1.1. La prise en compte de l’habitant dans l’urbanisme

La compréhension de l’usager ou de l’habitant en tant qu’acteur clé de la production de la ville a été largement absente de la pensée urbaine et de ses réalisations. C’est seulement au début du XXe siècle, que sont apparues les premières critiques de l’urbanisme de modèles pour associer l’étude de l’homme réel dans la planification des villes. Patrick Geddes37, biologiste, historien et sociologue, est un de pionniers des études urbaines à intégrer l’articulation du passé et de l’avenir. Son approche évolutionniste voit la

36 Nora Semmoud, Op.cit., p.161

ville comme un espace d’évolutions de la société urbaine. Pour Geddes l’urbanisme, la science des villes ou Civics « est cette branche de la sociologie qui traite des villes – leurs origine et distribution ; leurs développement et structure ; leur fonctionnement, interne et externe, matériel et psychologique ; leur évolution, individuelle et collective. Vu à nouveau du côté pratique, celui de la science appliquée, l’urbanisme [Civics] doit se manifester, par des efforts expérimentaux, dans l’art de plus en plus concret d’améliorer la vie de la cité et d’accélérer son évolution »38. Geddes révèle la nécessité des habitants de participer aussi à la création de leur cité.
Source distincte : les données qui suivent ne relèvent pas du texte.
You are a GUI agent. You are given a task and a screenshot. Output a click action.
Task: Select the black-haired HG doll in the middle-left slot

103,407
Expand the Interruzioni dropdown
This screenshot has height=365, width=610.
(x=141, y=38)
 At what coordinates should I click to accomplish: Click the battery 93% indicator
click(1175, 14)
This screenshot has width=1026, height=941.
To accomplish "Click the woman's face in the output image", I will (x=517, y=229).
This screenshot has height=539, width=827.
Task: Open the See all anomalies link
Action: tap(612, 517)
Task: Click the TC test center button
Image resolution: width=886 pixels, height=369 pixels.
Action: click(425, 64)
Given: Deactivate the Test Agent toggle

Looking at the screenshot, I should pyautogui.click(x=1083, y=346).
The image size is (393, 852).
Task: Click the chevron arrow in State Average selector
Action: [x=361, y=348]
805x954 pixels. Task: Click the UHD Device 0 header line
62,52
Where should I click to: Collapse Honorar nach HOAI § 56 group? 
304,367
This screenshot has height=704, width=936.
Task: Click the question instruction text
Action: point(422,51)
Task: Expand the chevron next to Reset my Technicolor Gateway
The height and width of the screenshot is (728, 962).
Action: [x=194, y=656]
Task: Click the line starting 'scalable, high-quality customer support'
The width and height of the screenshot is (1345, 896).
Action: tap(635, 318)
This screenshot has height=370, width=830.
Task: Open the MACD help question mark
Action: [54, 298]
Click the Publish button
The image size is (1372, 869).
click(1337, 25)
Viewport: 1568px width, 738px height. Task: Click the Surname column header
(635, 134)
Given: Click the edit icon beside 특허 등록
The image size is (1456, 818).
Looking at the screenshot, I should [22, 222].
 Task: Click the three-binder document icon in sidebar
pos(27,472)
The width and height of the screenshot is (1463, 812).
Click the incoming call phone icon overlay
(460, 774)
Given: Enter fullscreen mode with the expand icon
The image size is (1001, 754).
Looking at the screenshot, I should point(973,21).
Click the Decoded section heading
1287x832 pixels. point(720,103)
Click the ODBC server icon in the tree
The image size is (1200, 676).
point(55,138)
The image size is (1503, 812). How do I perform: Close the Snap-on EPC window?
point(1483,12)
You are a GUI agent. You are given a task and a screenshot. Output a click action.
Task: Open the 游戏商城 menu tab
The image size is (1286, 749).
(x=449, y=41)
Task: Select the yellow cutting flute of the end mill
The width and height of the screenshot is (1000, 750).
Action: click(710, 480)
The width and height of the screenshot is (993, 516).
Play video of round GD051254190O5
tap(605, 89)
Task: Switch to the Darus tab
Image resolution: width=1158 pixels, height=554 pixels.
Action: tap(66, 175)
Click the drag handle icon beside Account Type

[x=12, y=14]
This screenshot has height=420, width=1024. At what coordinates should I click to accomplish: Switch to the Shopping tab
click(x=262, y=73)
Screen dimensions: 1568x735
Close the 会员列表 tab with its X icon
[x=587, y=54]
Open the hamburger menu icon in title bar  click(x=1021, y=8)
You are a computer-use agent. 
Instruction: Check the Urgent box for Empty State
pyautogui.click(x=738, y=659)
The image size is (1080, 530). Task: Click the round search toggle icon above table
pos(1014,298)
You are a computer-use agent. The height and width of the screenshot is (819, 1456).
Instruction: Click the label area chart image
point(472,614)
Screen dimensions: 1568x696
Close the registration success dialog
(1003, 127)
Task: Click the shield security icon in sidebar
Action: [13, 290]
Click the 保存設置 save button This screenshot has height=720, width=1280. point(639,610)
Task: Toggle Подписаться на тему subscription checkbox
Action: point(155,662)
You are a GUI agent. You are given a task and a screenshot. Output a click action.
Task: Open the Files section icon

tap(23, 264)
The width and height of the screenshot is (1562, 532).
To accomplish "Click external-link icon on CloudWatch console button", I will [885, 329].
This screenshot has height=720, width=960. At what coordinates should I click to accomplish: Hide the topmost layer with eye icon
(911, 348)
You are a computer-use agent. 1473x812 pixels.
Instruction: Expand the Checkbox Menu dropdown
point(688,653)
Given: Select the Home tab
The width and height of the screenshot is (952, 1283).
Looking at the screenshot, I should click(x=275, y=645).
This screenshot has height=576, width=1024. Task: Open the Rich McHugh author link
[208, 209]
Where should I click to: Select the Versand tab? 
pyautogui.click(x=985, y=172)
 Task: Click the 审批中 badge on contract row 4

Le civics est une étude réalisée à travers une sociologie concrète et descriptive39. Cette caractéristique vient d’une approche empirique et d’abord propre aux biologistes et aux approches ethnologiques de l’époque. Geddes va introduire la méthode des sociological surveys, qui correspond à une étude préalable à la conception, portant sur la complexité de la ville. Geddes appelle à la pluridisciplinarité dans la création urbaine : « C’est le moment où le géographe doit collaborer avec l’hygiéniste et tous les deux avec le sociologue du concret »40. La principale caractéristique des Surveys est leur ancrage spatial. Ce sont des études géographiques, historiques et sociales situées dans le territoire. Au-delà des surveys sur la matérialité de la ville, Geddes appelle aussi à un survey psychologique des citoyens41. Ainsi, le civics incite à l’observation du local et de sa complexité et à l’implication des citoyens et de leur histoire dans le processus de conception. Le disciple de Geddes, le sociologue et historien Lewis Mumford, sera le continuateur de cette critique au moment des réalisations progressistes. Leurs théories ont exercé une forte influence dans les études urbaines du monde anglo-saxon.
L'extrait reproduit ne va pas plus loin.